What are the odds that Gini is telling her new boyfriend what an abusive psycho Moonrise is?

Well, since she didn’t mention my existence to anyone during our 2 ½ years together, I doubt it’s the case.

It’s probably a red flag when someone has only been in bad or abusive (or really short) relationships. It may mean they lack the skills or the character or the motivation to be in a good one.

Yes, I have. More often than not, BOTH partners contribute to their irreconcilable relationship. You don’t have a white hat partner and a black hat partner. This sounds like one of those situations. Remember, especially in this kind of situation, “There are two sides to every story.”

Moderating:

This is dangerously close to a thread shit.

You’re not required to take someone’s post seriously, but neither are you obliged – or encouraged – to post in threads where you don’t take the OP seriously. Please refrain from doing this. Thanks.

Not a warning.

I’ve had a girlfriend in the past who was constantly talking about the “Mental and Emotional Abuse” all her ex-boyfriends “dealt her”.

Turns out the way to mentally and emotionally abuse her is to simply contradict her at all or call her out for her outrageous lies.

Yes Dear, your doctor did tell you that drinking to excess every single day is actually HEALTHY because beer is mostly water and water hydrates you.

My bad.

Gini said that she’d only had two relationships before me. It seems really few, especially considering how pretty she was, but it was plausible. Her pathologically controlling father had quite simply prevented her from having friends (not just boyfriends, any friends) until she was well into her mid-20s.

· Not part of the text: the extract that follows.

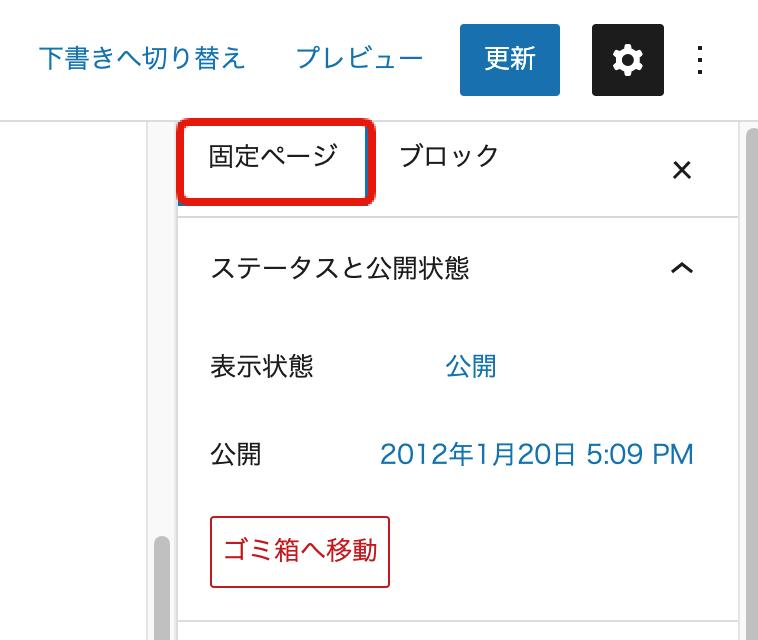Viewport: 758px width, 640px height.
Task: Open the プレビュー option
Action: click(x=359, y=59)
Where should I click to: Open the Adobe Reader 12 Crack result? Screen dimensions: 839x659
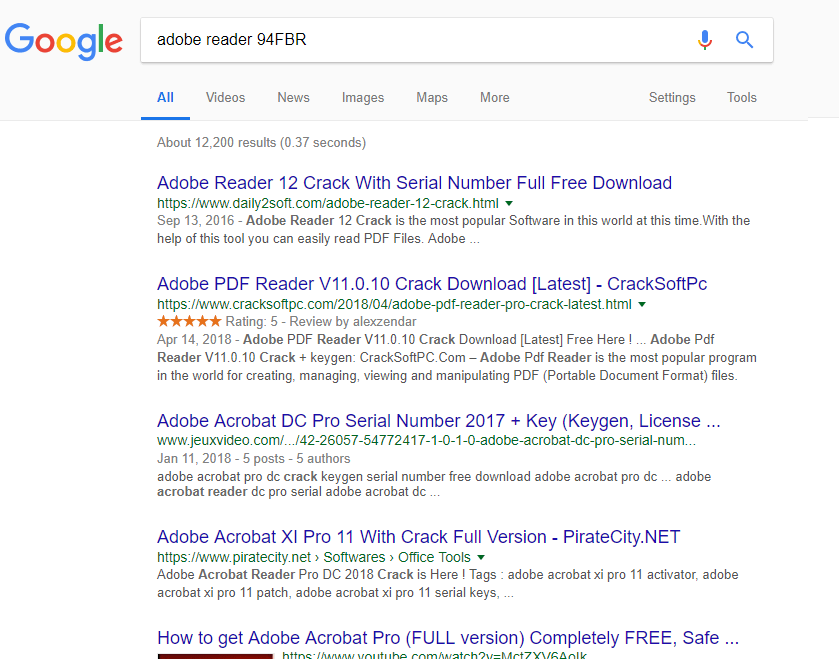point(414,183)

Then, she met someone when she was about 25 and basically ran away with him. She never talked much about him although they were together for about 7 years (and probably married at some point as I found out fortuitously). She said he was never really mean to her, just very condescending. I think she left him over some financial issues.

Then, there was Mickey (3 years) and then me (2 ½ years).

At least, that’s what she told me although she did mention a few other guys about whom she knew surprisingly much, like their hygiene routine for example. One thing that struck me is the number of guys who had behaved inappropriately with her. All the women I have known had 3-4 horror stories of being subjected to some creep’s unwanted attention but Gini had a dozen stories like this, from her studies through her previous jobs to her current position in our company.

I don’t know man. This is like the third thread I’ve seen you start that would seem to relate to this ex of yours “Gini”. Basically from what I can tell you dodged a bullet…eventually.

I say go and use your newfound freedom to find someone who isn’t …problematic.

I agree, and the OP sounds like he’s describing exactly this, both his relationship with her, and her prior one.

Thats not been my experience. Ive been in relationships where Ive done nothing wrong and was treated like crap.

It’s my second thread that’s related to Gini, which isn’t her real name of course (and neither is Mickey).

All of this mess is still fresh in my memory and I’m trying to make sense of it. On the other hand, I also try to make sure these threads are not just about me, which is why I ask whether anyone here has had similar experiences. But I understand it can be awkward to read about this. As a matter of fact, this should be my last thread that’s directly linked to her, although she’ll probably crop up indirectly in future threads.

That’s what I plan on doing… eventually. It’s too soon, I’m taking some time for myself first, just playing the piano, cycling and posting here, not meeting anyone at the moment. The good thing is that I don’t really miss her. I think I had already moved on shortly before we broke up.

But the thing is, I don’t trust my gut feeling anymore. When I met Gini, I felt an immediate certainty that I could trust her 100%, something that had never happened before. She came across as utterly guileless. So much so that, to this day, I can’t help but wonder whether I messed up big time at some point early on, which prevented her from feeling completely comfortable with me. But then, I think back on the very beginning, and realize that there were already some subtle red flags, which I didn’t pay attention to because they seemed to be weird outliers in her general behaviour.